WORK TO DO:
Translate this sentence from the article on Chicago children's theater into Spanish: "This season’s productions for young audiences do indeed run the gamut."

As the curtain goes up on the 1995-96 season of children’s theater in Chicago, the stage is set with scenes that mirror productions for adult audiences.
“Chicago offers such a diverse range of adult theater, from large musicals to improv, from new works and works with political themes to outstanding drama and classics, and Chicago also offers that diversity in children’s theater,” says Lisa Bany-Winters, artistic director of Emanon Theater Company. Her group deconstructs well-known stories, such as tales about Peter Rabbit and Rip Van Winkle, and then redevelops them through improvisation.
This season’s productions for young audiences do indeed run the gamut. There are Marriott’s Lincolnshire Theatre for Young Audiences, which will bring its Broadway-style staging to a musical version of “Pinocchio,” and Lifeline Theatre’s adaptation of Betty Brock’s book “No Flying in the House,” which puts live actors on stage with puppets to tell the story of a talking dog that’s only 3 inches high.
There are the touring performances of Chicago TheatreWorks, such as “A Christmas Carol” and “Treasure Island,” in which a few actors play many roles and their folding scenery opens up like pages in a pop-up book.
And there is the exciting excess of special effects in “Jack and the Beanstalk,” presented by the Children’s Theatre Fantasy Orchard.
The company’s artistic director, Dana Low, describes her style as “rumblerama”–the seats will really shake when the giant appears.
Low has written her own adaptation of the familiar story of Jack and his magic beans and, just as theaters for adults present new works, other companies performing for children also continually search out new scripts and subjects.
Northwestern University has commissioned award-winning playwright Aurand Harris to write “The Orphan Train,” based on true stories about homeless children in New York City at the turn of the century who were sent to the Midwest for adoption.
Chicago Playworks will present “This Is Not a Pipedream,” which playfully portrays the life of artist Rene Magritte as a child. Chicago Playworks’ artistic director, David Avcollie, points out that the play shares a similarity with a current trend in plays for adults.
“This is the art of the theater’s paying homage to an artist in another art form, which we are currently seeing in works for adults about writers, artists and dancers,” he says.
In addition, Chicago Playworks commissioned a new version of “Androcles and the Lion” for this year’s season. It is based on the original version, in which Androcles was a slave from Africa, and includes two new characters to heighten the drama.
Chicago Playworks will also present “The Yellow Boat,” which reflects yet another theme from drama for adults. The play portrays the true story of a boy who contracted AIDS from a blood transfusion.
“It’s not an educational play about safe sex and IV drug use,” says Avcollie. “It’s about a boy who chronicled his life and his death in paintings and drawings, and it’s a celebration of courage and imagination and creativity and not a dirge for the dead.”
Avcollie once before directed a play about death and loss and knows that he is taking a chance in presenting subject matter that some people consider taboo for young people.
He says, however, that “It’s not risky for children to see a play about AIDS, because you don’t protect them by keeping them ignorant, but it is risky for the box office.”

DATA:
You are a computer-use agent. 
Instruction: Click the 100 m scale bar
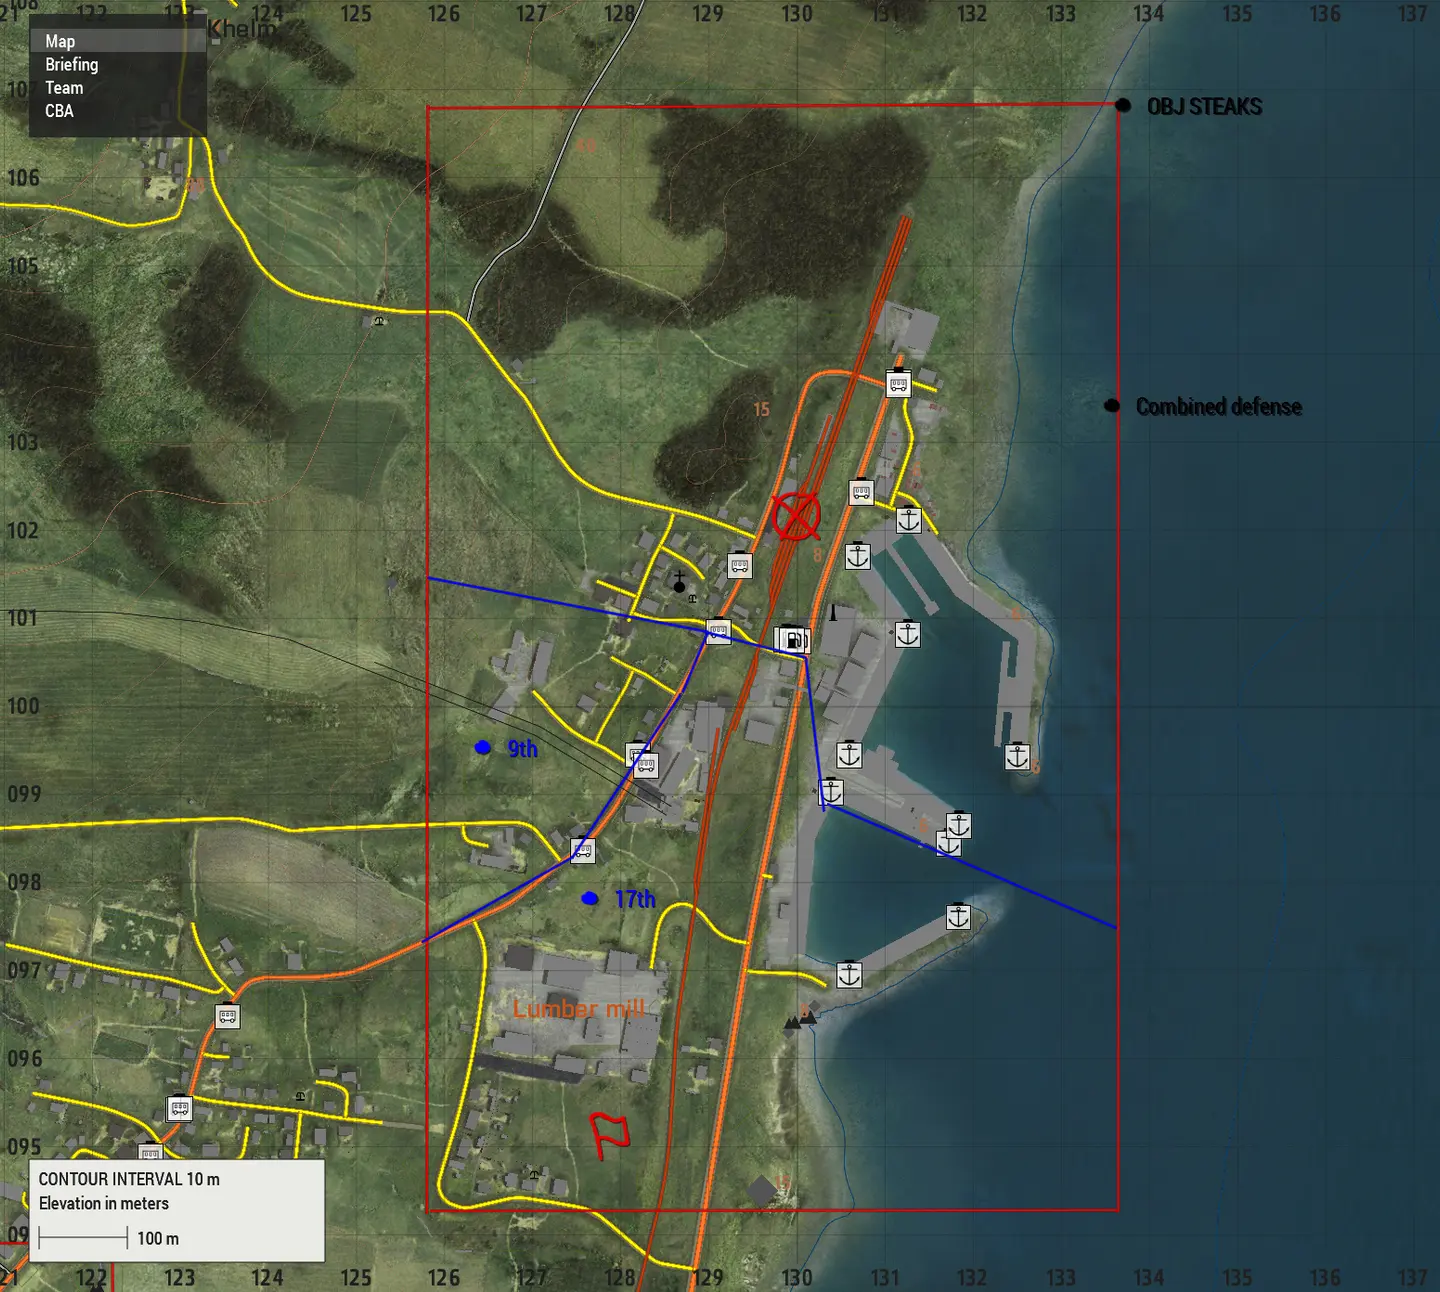coord(84,1239)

SOLUTION FOR THIS TASK:
Las producciones de esta temporada para el público joven abarcan, en efecto, toda la gama.